- [Problem set]
**a.** In the filing excerpt, what total consideration will the Partnership pay for the limited liability company interests in Georgia Biomass?
**b.** Please write the next part of the filing excerpt, starting after its final sentence.

- [Passage to read]

The Contribution Agreement contains customary representations and warranties regarding the Greenwood Drop-Down as well as customary covenants and indemnity provisions. The consummation of the Greenwood Drop-Down is subject to the satisfaction of customary closing conditions, including the performance by the parties, in all material respects, of their respective covenants as set forth in the Contribution Agreement and, subject to certain exceptions, the accuracy of their respective representations and warranties as set forth in the Contribution Agreement. There is no assurance that the conditions to the consummation of the Greenwood Drop-Down will be satisfied.
The foregoing description is not complete and is subject to and qualified in its entirety by reference to the full text of the Contribution Agreement, which is filed as Exhibit 2.1 to this Current Report on Form 8-K (this “Current Report”) and incorporated herein by reference.
Waycross Purchase Agreement
On June 18, 2020, the Partnership entered into a Membership Interest Purchase and Sale Agreement (the “Waycross Purchase Agreement”) by and among the Partnership, innogy SE, a societas europaea formed under the laws of the Federal Republic of Germany, and innogy Renewables Beteiligungs GMBH, a Gesellschaft mit beschränkter Haftung formed under the laws of the Federal Republic of Germany. Pursuant to the Waycross Purchase Agreement, the Partnership will acquire all of the limited liability company interests in Georgia Biomass Holding LLC, a Georgia limited liability company (“Georgia Biomass”), and the indirect owner of a wood pellet production plant in Waycross, Georgia (the “Waycross plant”), for total consideration of $175 million in cash, subject to certain adjustments. The closing is expected to occur in the third quarter of 2020. We refer to this transaction as the “Waycross Acquisition.”

- [Raw data]
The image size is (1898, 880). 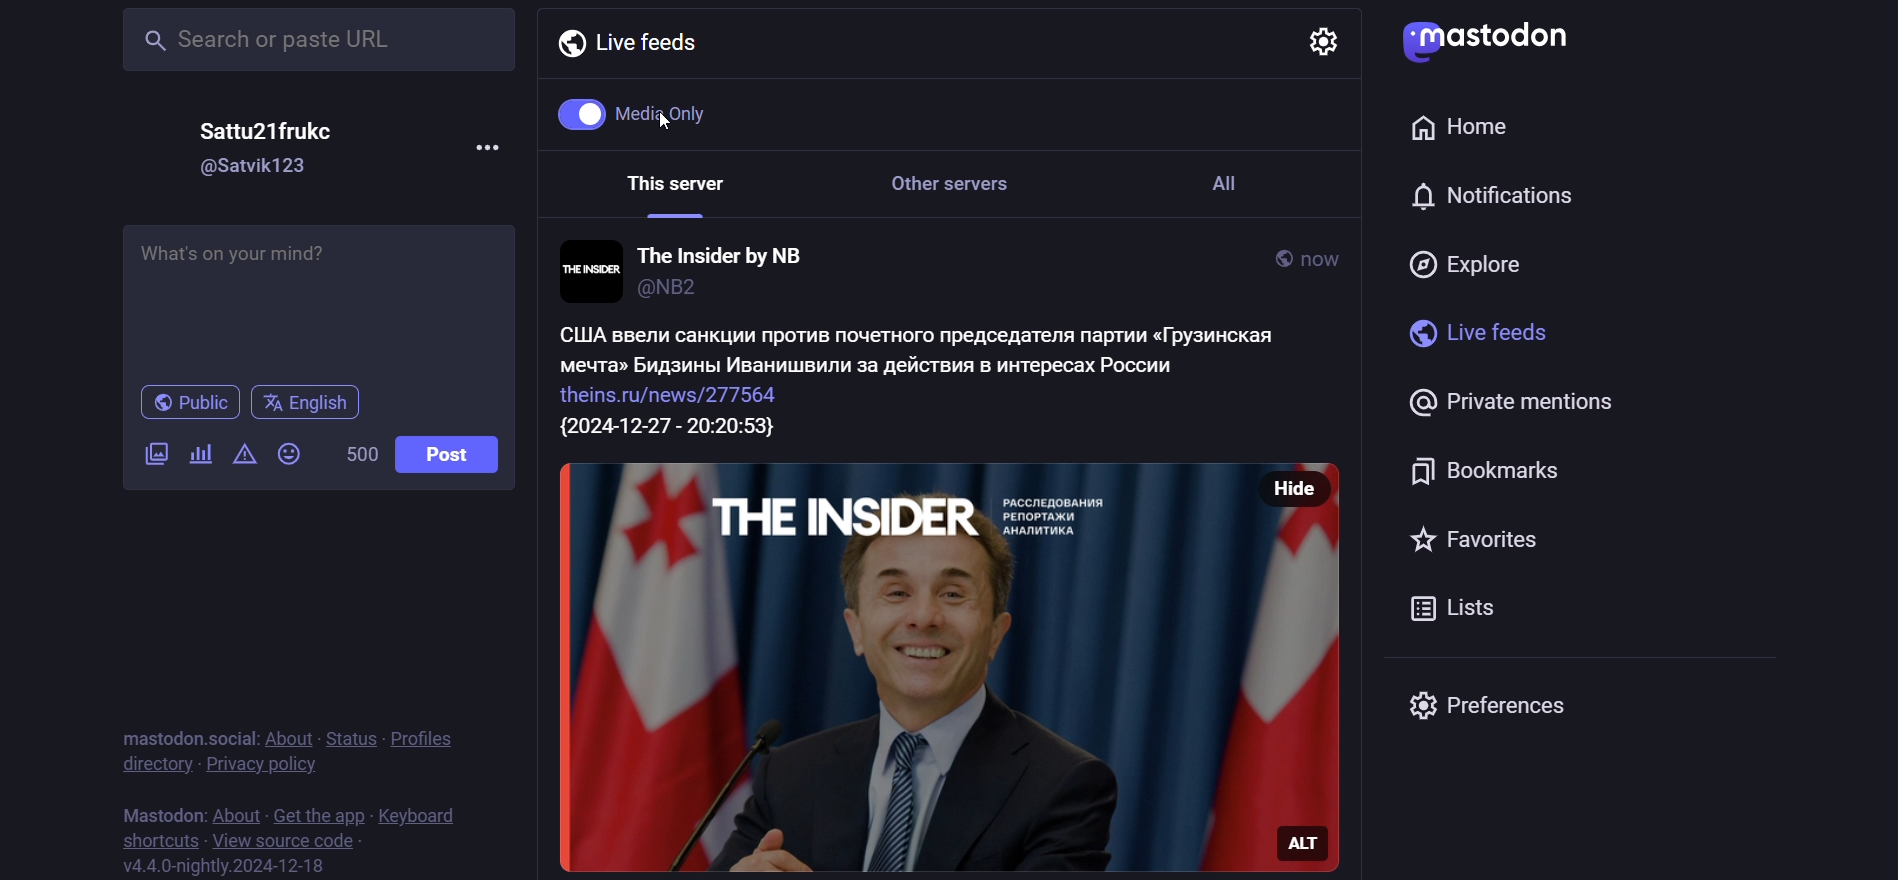 What do you see at coordinates (242, 456) in the screenshot?
I see `content warning` at bounding box center [242, 456].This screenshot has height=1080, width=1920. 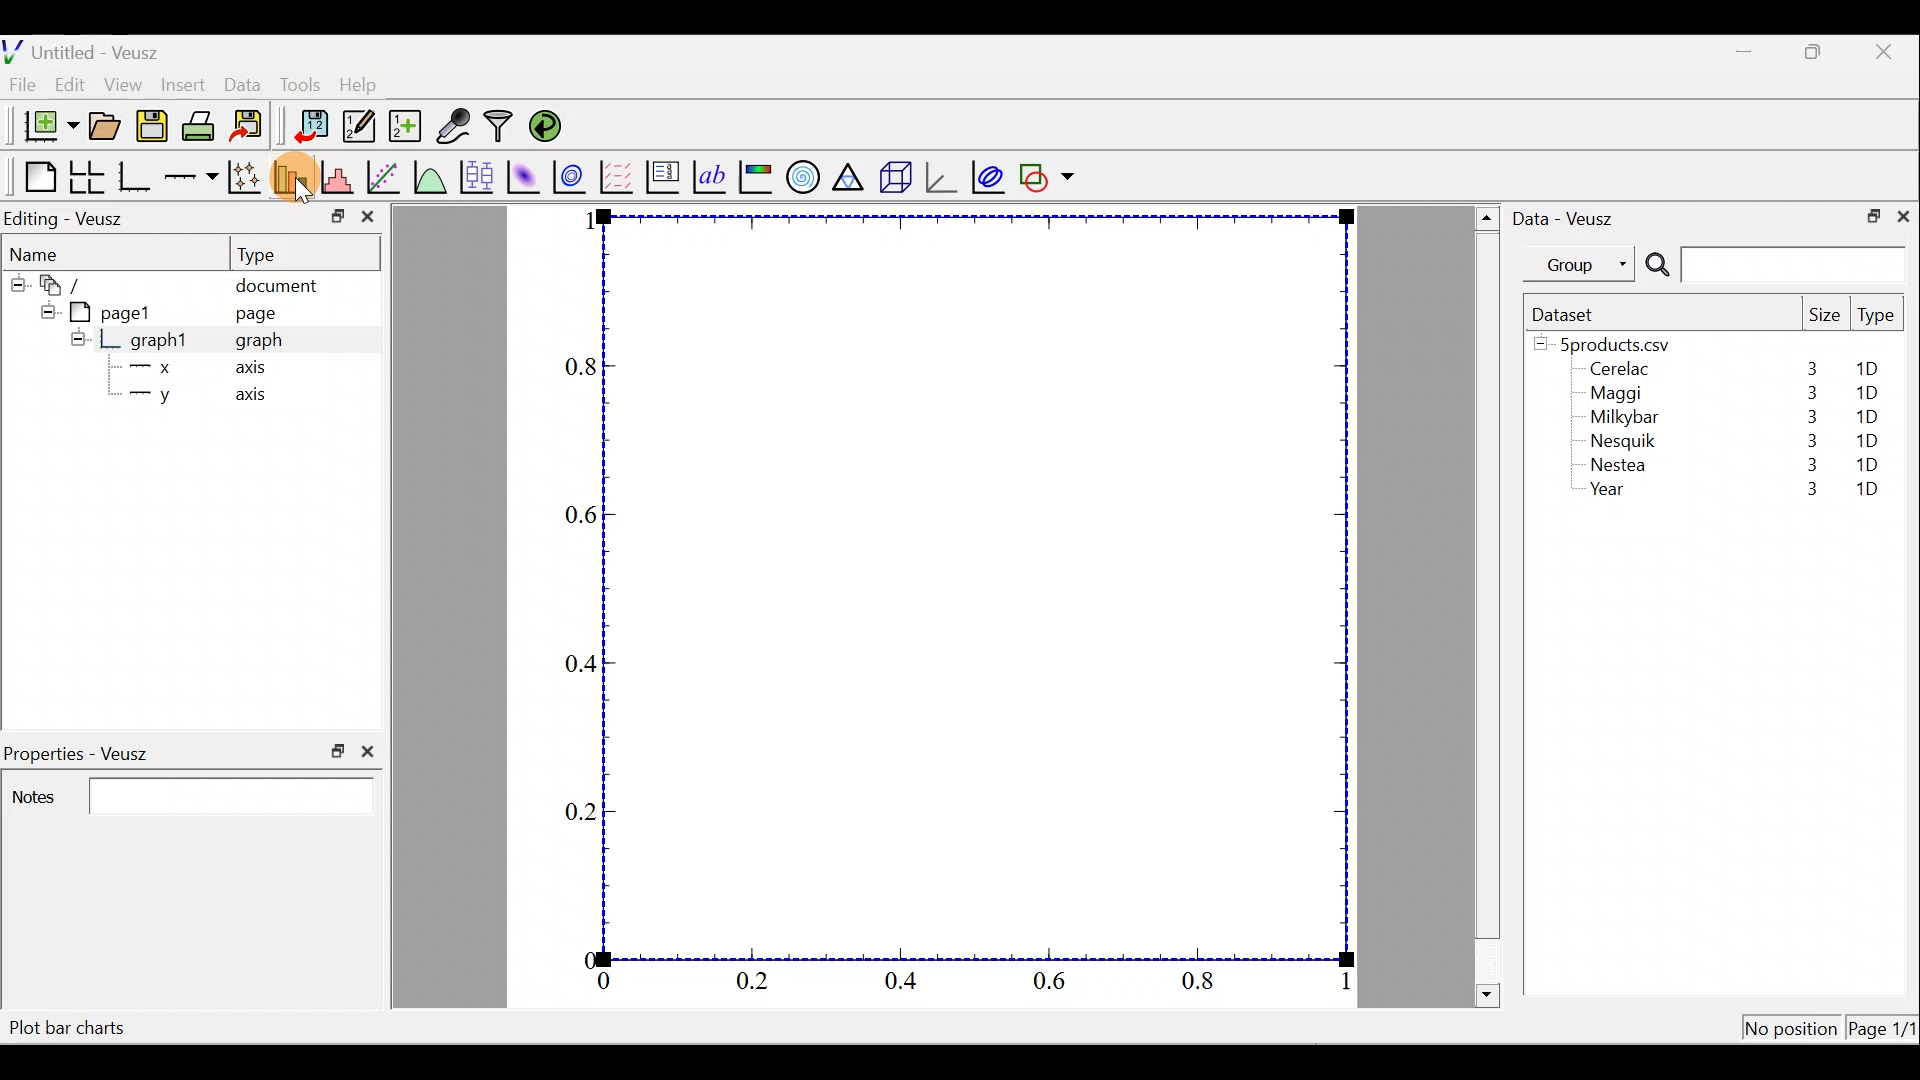 I want to click on close, so click(x=368, y=221).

- [Written answers]
**a.** $175 million in cash, subject to certain adjustments.

**b.**
The Waycross Purchase Agreement contains customary representations and warranties regarding the Waycross Acquisition, as well as customary covenants. Although the Waycross Purchase Agreement contains only limited indemnification provisions in favor of the Partnership, the Partnership has obtained a representation and warranty insurance policy that will provide coverage for certain representations and warranties contained in the Waycross Purchase Agreement, subject to a retention amount, exclusions, policy limits, and certain other terms. The consummation of the Waycross Acquisition is subject to the satisfaction of customary closing conditions, including the absence of legal impediments prohibiting the consummation of the Waycross Acquisition pursuant to the Hart-Scott-Rodino Antitrust Improvements Act of 1976, review by the U.K. Competition and Markets Authority, the performance by the parties, in all material respects, of their respective covenants as set forth in the Waycross Purchase Agreement, and, subject to certain exceptions, the accuracy of their respective representations and warranties as set forth in the Waycross Purchase Agreement. There is no assurance that all conditions to the consummation of the Waycross Acquisition will be satisfied.
The foregoing description is not complete and is subject to and qualified in its entirety by reference to the full text of the Waycross Purchase Agreement, which is filed as Exhibit 2.2 to this Current Report and incorporated herein by reference.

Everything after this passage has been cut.